■ ABOUT THIS EXERCISE:
Below are the records to retype. Keep every character exactly and leave out the pictures.

********

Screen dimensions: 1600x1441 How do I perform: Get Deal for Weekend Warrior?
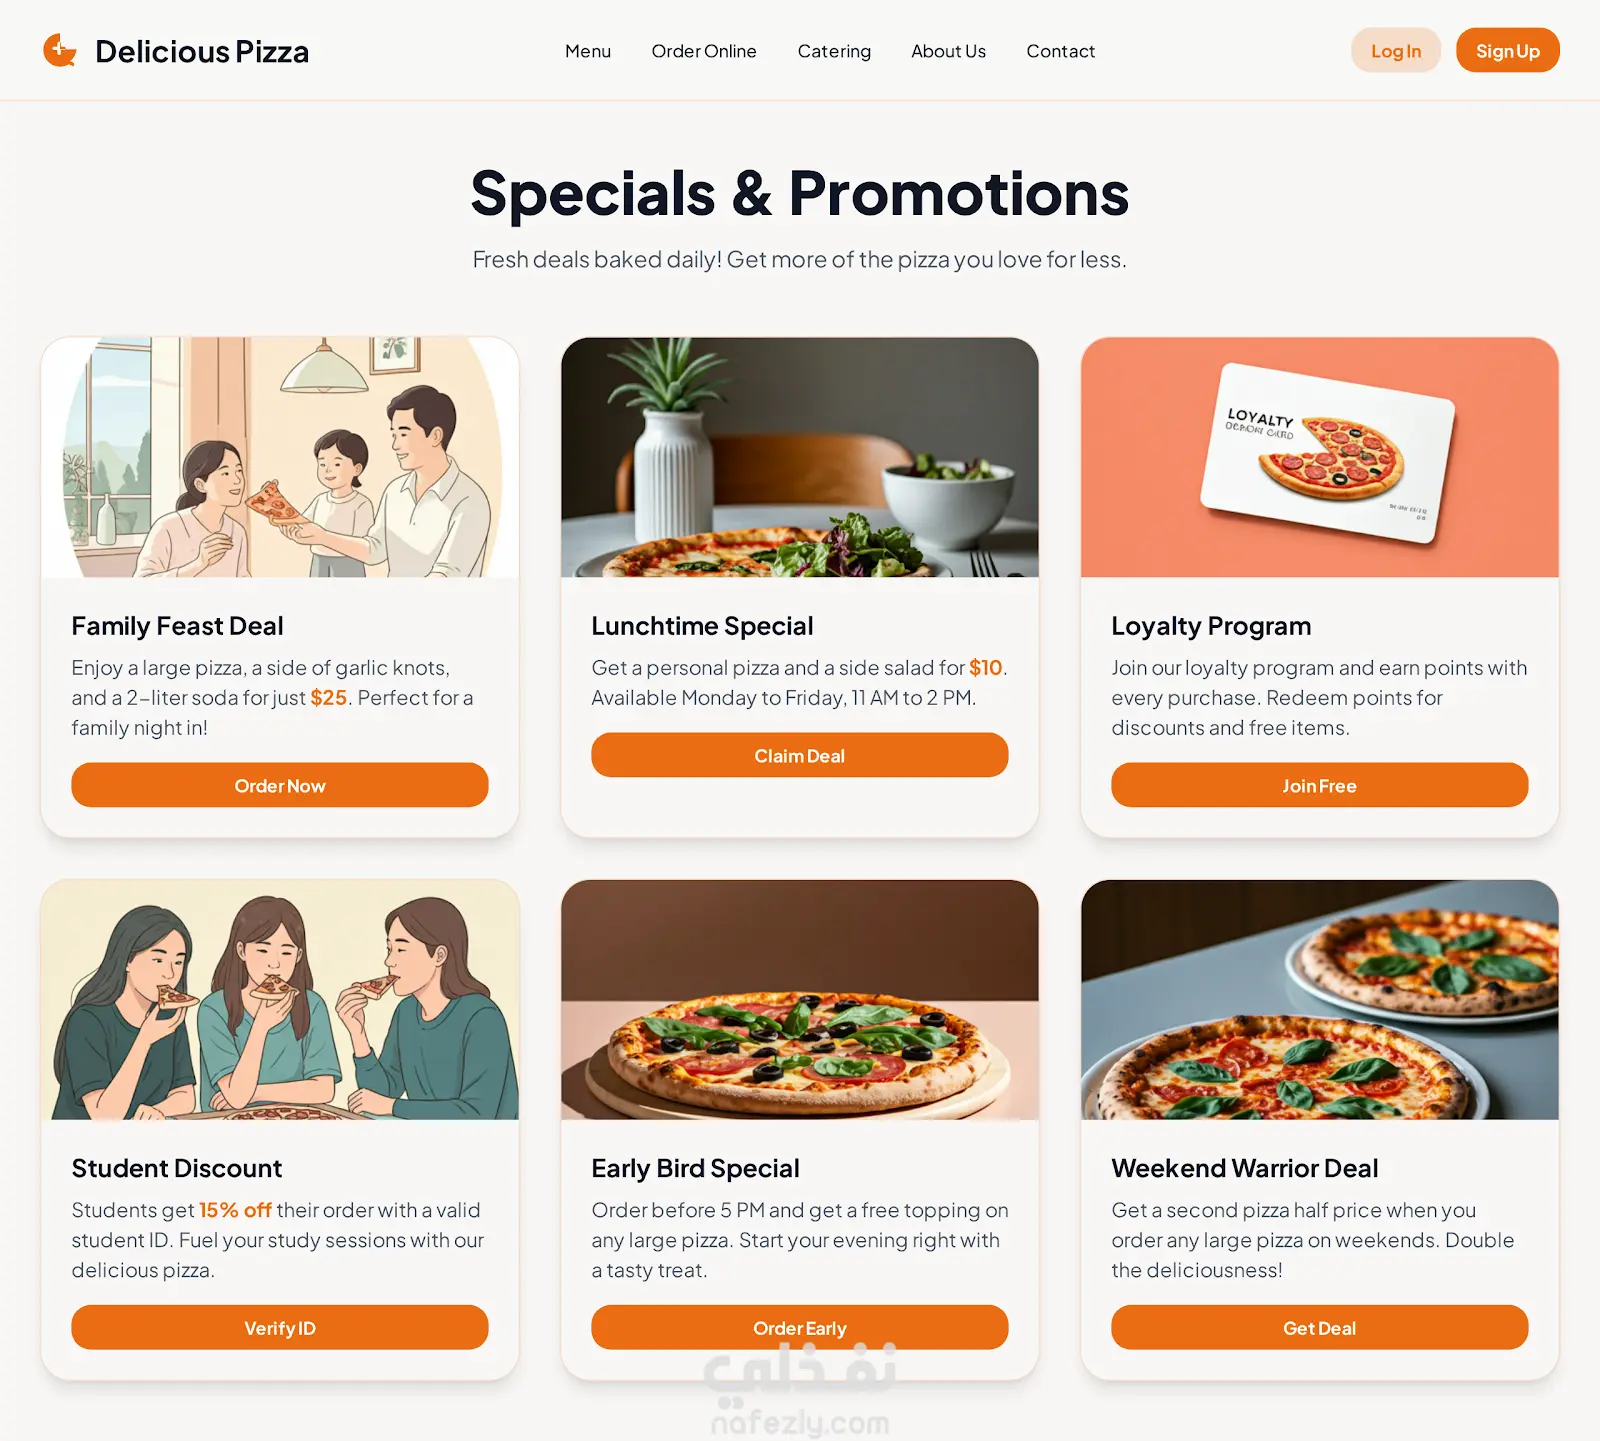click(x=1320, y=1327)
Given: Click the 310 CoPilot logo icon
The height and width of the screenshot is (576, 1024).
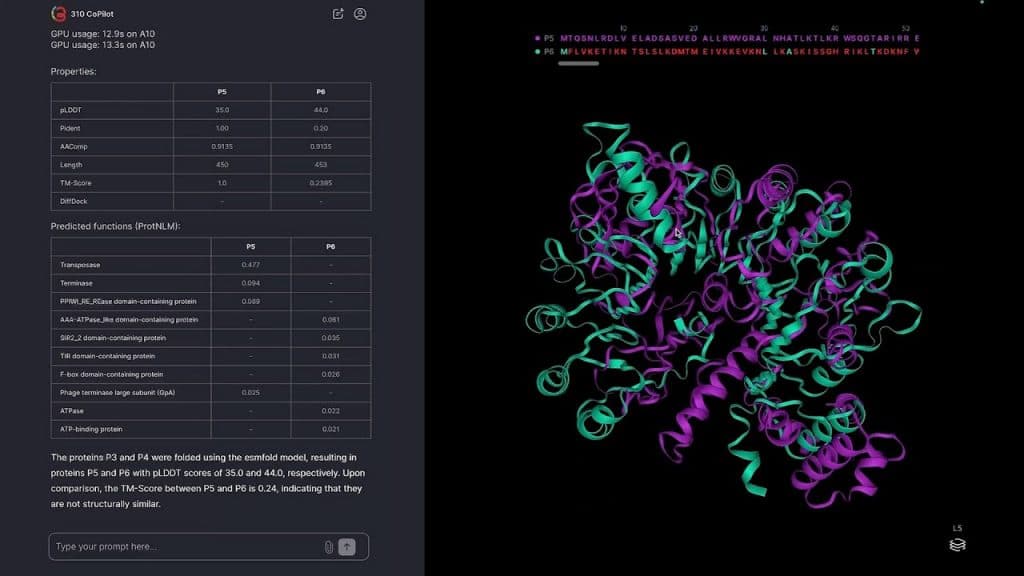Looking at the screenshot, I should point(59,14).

********

■ WRITTEN RESPONSE:
Screen dimensions: 1600x1441 How do I perform: Get Deal for Weekend Warrior?
click(x=1320, y=1327)
Given: Click the 310 CoPilot logo icon
The height and width of the screenshot is (576, 1024).
Looking at the screenshot, I should point(59,14).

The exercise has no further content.